Let’s get this out of the way: “Reloaded” will not have a tenth of the pop culture impact that The Matrix had. It will make tons of money, but few will honestly love it the way they loved the first film. That doesn’t mean that it’s a horrible movie but, like the Star Wars prequels, while it’s good enough and even great at times, it just doesn’t click the way the original did even though it’s larger in scope (and budget). And like George Lucas, the Wachowski brothers are starting to take their little made-up world way too seriously. Instead of telling another straightforward, compelling sci-fi story with philosophical undertones, they overstuff “Reloaded” with tedious political power struggles, overcomplicated mythology and endless pseudo-spiritual bullshit.

It’s been six months since Neo (Keanu Reeves) was confirmed as the One the prophecy announced would free mankind from the Matrix and end the war with the machines, but not much seems to have happened since. Things heat up again when the humans receive news that the machines have gathered an army that’s drilling down towards Zion (the last free human city, “near the Earth’s core where it’s still warm”). With a 72 hour deadline to possible genocide, this should make for a suspenseful, breathless narrative but instead, half the film is devoted to Counsel hearings, motivational speeches, lame romantic subplots, a rave (really!)… I suppose the intent is to show that the characters are human (as opposed to machines), but the dialogue and most of the acting are too awful for this to work.

“Reloaded” introduces tons of superfluous new characters like Niobe (Jada Pinkett Smith), an ex-girlfriend of Morpheus (Laurence Fishburne) who left him for the Commander, hovercraft captain Link and his worried girlfriend, a gay Counselor who takes Neo on a date underneath Zion, a French jackass (Lambert Wilson) who’s created a specially encoded virtual chocolate treat that makes women soak their panties and Persephone, a mysterious temptress played by Monica Belluci in an impossibly tight dress. Gone is the intimacy of the first film, where the action revolved around a few key characters who became like a family for Neo, with Morpheus acting as a father figure and Trinity (Carrie-Anne Moss) as both a mother and a lover (or was I the only one who denoted Oedipian subtext there?). Morpheus has lost almost all sense of purpose and importance, he’s now bossed around by Zion officers and politicians we don’t give a crap about and Trinity does nothing outside the Matrix beside having sex.

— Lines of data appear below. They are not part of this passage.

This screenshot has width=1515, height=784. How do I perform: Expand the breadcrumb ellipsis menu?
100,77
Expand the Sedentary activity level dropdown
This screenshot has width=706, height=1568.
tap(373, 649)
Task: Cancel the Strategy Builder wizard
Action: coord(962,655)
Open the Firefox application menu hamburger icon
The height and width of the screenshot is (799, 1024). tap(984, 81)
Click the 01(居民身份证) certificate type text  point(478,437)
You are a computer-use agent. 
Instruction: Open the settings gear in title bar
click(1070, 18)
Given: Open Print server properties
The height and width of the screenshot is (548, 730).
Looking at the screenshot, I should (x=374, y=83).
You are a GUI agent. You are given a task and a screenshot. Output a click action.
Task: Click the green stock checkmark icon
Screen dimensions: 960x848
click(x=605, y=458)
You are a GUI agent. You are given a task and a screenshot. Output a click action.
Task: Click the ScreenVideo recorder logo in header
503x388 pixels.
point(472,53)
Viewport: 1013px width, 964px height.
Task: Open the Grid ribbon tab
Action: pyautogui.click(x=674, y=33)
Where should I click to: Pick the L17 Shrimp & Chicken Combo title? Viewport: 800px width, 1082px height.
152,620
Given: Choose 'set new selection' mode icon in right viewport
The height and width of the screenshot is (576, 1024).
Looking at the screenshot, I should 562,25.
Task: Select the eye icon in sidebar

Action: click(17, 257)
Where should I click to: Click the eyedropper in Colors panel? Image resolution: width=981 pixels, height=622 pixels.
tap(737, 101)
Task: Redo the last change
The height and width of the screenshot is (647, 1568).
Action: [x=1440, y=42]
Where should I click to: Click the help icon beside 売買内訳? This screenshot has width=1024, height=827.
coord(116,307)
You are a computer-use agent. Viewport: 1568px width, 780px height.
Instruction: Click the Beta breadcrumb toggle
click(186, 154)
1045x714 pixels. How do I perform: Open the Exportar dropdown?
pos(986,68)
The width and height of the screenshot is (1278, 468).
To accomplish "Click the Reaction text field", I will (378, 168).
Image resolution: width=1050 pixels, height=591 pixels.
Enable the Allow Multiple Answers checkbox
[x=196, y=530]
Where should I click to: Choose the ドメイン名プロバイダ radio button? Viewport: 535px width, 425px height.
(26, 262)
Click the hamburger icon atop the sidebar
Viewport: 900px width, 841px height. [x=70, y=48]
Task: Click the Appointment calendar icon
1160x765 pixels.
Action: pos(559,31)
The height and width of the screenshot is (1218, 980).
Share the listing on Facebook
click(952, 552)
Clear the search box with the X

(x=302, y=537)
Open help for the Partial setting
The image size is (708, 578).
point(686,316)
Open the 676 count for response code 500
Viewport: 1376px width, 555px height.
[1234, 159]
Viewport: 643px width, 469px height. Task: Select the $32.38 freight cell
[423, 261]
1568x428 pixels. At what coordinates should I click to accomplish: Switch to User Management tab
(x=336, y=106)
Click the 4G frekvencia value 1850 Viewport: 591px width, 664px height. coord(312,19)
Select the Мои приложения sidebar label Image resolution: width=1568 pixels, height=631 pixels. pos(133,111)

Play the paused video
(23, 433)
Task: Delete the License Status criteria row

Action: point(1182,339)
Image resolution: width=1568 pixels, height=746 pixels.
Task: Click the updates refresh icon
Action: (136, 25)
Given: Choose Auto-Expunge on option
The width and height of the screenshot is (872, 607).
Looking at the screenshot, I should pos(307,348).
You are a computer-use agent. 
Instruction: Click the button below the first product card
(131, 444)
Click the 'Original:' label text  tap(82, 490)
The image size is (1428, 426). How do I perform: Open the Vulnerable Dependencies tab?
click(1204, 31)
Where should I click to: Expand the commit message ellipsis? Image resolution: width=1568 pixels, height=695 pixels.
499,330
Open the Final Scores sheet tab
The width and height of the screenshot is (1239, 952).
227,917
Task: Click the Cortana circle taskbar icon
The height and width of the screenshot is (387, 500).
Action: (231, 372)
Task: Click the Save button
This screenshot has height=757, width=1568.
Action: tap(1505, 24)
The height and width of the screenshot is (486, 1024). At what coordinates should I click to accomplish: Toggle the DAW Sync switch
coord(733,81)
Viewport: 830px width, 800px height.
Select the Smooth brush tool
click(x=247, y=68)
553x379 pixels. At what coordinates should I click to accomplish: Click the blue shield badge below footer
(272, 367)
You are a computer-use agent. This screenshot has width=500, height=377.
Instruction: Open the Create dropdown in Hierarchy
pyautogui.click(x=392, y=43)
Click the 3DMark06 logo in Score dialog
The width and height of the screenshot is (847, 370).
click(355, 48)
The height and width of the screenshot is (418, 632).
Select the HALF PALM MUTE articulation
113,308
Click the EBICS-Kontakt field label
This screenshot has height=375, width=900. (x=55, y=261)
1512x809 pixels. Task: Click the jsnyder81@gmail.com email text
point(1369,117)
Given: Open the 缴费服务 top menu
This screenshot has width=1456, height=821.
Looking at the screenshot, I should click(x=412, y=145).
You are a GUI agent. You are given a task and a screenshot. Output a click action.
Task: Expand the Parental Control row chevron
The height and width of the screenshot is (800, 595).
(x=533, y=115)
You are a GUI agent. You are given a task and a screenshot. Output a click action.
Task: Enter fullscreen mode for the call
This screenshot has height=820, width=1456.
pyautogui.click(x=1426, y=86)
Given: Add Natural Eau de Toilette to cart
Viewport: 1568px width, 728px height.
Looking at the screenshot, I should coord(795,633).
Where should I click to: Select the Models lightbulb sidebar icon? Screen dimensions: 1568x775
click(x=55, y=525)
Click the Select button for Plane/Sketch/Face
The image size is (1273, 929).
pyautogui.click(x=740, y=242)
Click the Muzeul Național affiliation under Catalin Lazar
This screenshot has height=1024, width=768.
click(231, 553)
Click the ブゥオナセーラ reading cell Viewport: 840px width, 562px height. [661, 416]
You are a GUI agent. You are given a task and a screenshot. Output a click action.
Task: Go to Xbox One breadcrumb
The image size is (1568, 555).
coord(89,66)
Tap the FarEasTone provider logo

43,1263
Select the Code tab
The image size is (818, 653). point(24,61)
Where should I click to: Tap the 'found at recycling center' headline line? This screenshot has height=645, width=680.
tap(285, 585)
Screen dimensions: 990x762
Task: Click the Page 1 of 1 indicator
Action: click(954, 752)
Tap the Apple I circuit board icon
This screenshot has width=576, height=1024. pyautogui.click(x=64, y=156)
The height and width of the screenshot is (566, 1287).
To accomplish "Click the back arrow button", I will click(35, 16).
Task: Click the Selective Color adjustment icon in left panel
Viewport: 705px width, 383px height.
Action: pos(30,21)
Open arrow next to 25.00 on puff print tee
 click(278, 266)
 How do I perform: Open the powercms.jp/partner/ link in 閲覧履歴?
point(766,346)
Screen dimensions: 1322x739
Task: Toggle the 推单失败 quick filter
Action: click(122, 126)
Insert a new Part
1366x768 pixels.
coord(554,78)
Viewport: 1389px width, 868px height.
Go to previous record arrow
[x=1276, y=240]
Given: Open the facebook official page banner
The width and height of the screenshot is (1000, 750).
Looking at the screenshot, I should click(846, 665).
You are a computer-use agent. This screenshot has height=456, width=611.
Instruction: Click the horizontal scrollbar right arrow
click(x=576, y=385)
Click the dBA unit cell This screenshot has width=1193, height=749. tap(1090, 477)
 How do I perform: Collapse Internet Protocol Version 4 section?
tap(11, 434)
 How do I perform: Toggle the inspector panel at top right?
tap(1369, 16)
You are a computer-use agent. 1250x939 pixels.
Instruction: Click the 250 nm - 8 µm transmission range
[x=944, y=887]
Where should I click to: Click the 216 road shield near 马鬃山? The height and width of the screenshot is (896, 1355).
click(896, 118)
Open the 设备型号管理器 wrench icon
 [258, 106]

Even the action scenes are disappointing. Wire-fu and “bullet-time” camerawork are still captivating on a basic sensory level even though they lost their freshness, but what is lacking is the gleeful discovery of what Neo is capable of. It’s a bunch of random uninspired fights, like oh, Agents in my way, kick-punch-jump-turn-kick-etc. There is that much ballyhooed-about scene in which Agent Smith (Hugo Weaving) creates dozens of copies of himself to gang up on Neo but while it’s technically impressive, it isn’t all that exciting. The great thing about martial arts is to see people in perfect control of their bodies; wasn’t it great to see Keanu Reeves being more badass than you ever thought possible? Whereas here, at times we’re literally watching a bunch of computer-animated figures kicking each other. Isn’t it ironic considering the film’s themes that the Wachowski prefer technical gimmicks to actual human prowess?

All that said, there is one sequence that is AWESOME. I am referring of course to the epic freeway chase scene which just hits you with one damn cool thing after another, from albino twins who can turn into ghosts to Morpheus in a samurai swordsfight atop an 18-wheeler to Trinity riding a motorcycle against traffic to Neo flying in to save the day… Just that last part (and every time Neo does “his Superman thing” for that matter) is so intense that it’s worth the admission price by itself. So “The Matrix Reloaded” isn’t all bad… I’m still looking forward to next November’s “The Matrix Revolutions” and there’s a possibility that “Reloaded” won’t seem as underwhelming in proper context, as the middle chapter of a trilogy.